> _ACTIVITY_:
Check every line of the entries that follow, and copy the ones containing "agent".

> _DATA TO PROCESS_:

*****

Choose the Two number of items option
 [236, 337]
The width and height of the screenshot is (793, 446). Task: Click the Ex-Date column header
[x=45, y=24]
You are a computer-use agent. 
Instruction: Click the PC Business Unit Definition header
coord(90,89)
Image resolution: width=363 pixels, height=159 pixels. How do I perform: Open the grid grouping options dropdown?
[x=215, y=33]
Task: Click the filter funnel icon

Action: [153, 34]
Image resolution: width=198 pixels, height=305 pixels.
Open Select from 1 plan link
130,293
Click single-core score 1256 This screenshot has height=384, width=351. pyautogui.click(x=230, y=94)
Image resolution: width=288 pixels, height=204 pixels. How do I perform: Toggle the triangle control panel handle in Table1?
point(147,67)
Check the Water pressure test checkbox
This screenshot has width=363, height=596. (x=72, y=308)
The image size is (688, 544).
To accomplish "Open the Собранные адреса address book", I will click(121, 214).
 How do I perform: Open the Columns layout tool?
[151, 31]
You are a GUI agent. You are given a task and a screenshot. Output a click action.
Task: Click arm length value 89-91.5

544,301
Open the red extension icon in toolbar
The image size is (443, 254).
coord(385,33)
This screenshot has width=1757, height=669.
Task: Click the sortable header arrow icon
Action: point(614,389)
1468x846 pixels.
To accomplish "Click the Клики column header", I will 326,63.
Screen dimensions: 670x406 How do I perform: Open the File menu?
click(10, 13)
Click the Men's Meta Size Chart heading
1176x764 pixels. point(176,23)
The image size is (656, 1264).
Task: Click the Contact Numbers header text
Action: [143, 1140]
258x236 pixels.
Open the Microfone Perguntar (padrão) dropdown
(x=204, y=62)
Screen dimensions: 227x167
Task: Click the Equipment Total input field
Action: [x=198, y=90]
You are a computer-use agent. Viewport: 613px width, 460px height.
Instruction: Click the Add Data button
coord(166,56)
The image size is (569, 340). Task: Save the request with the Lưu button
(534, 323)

*****

> _COMPLETED TASK_:
You are a computer-use agent. 
You are a GUI agent. You are given a task and a screenshot. Output a click action.
You are a computer-use agent. Viewport: 613px width, 460px height.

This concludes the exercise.